EXERCISE DETAILS:
Output the items verbatim, starting at the first line and ending at the line that contains "point(29,341)", with both ends included. Leave the pictures out.

PROVIDED ENTRIES:
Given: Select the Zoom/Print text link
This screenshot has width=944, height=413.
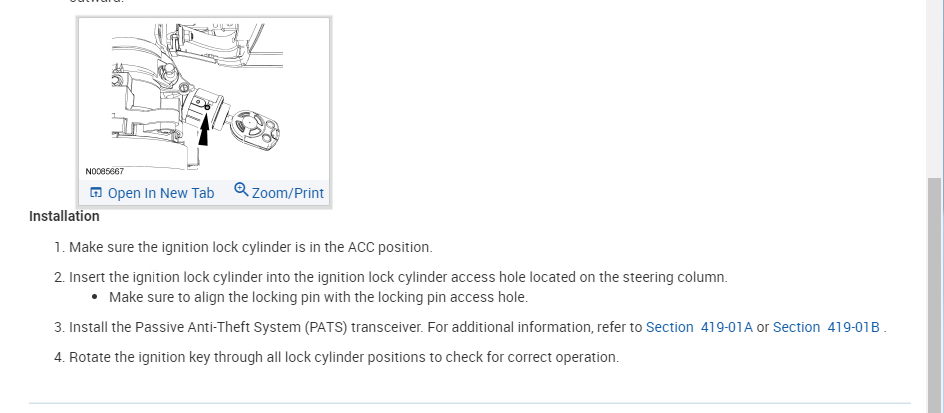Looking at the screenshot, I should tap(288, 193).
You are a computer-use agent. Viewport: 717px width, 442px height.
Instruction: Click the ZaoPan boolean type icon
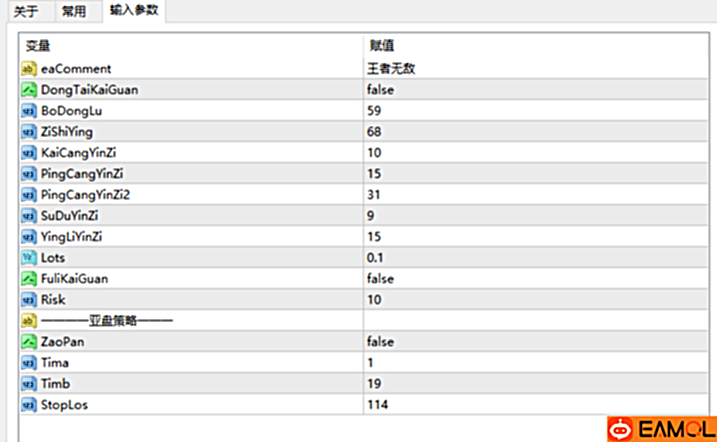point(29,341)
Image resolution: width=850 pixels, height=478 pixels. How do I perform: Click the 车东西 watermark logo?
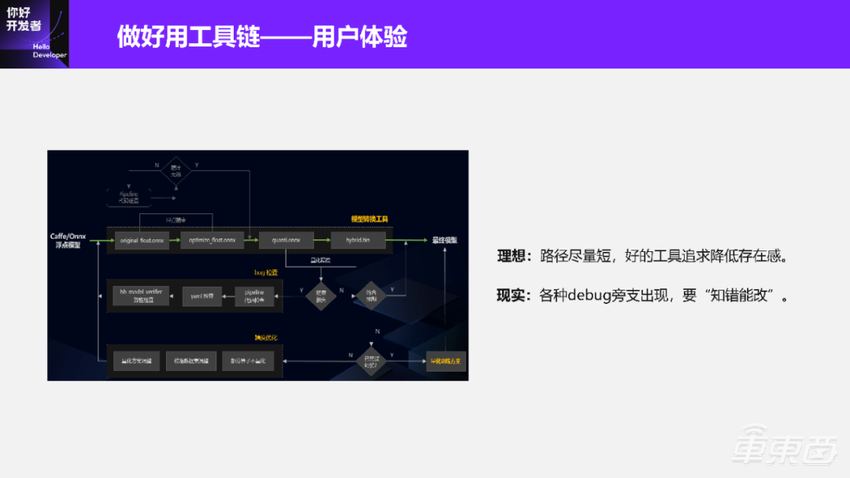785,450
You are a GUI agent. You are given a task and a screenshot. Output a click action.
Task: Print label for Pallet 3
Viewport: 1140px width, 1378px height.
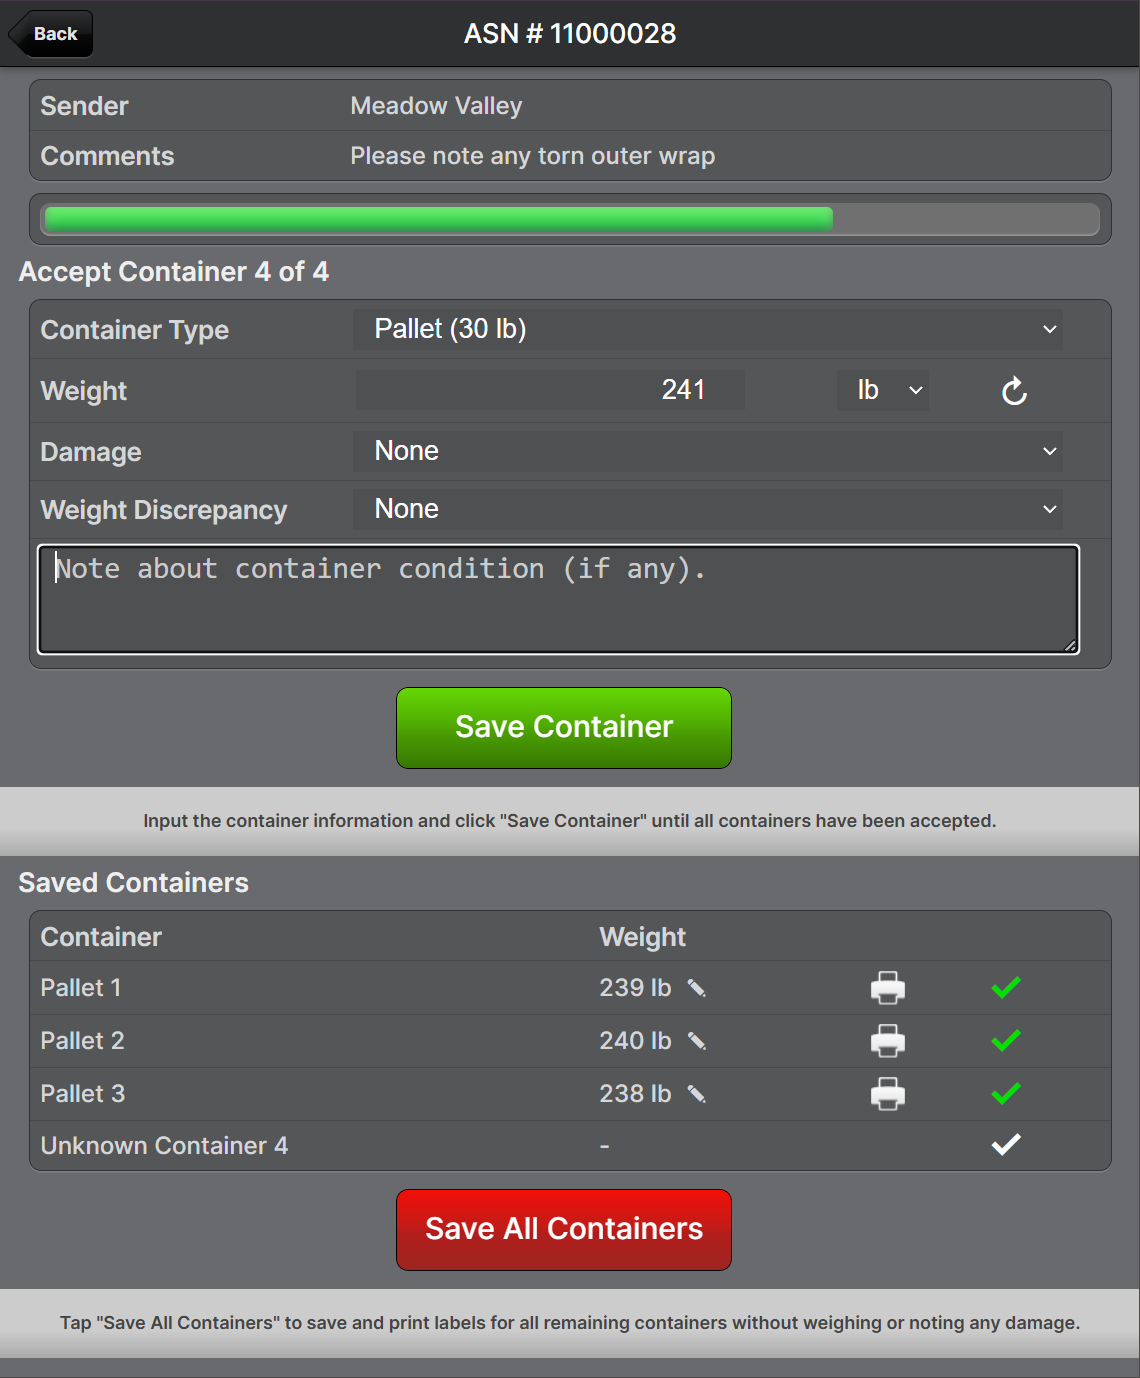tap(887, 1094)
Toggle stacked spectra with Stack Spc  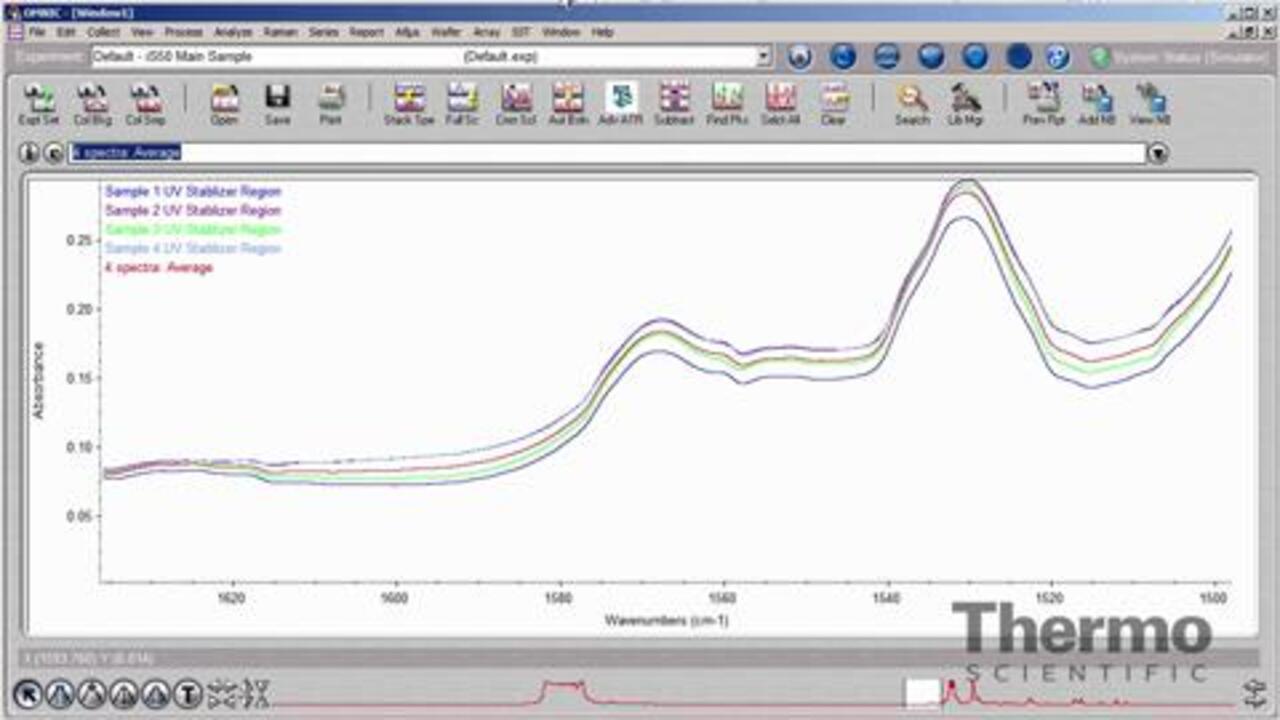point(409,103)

PROBLEM SOLUTION:
Given: Select the Zoom/Print text link
This screenshot has width=944, height=413.
Looking at the screenshot, I should tap(288, 193).
You are a computer-use agent. Viewport: 717px width, 442px height.
Instruction: Click the ZaoPan boolean type icon
point(29,341)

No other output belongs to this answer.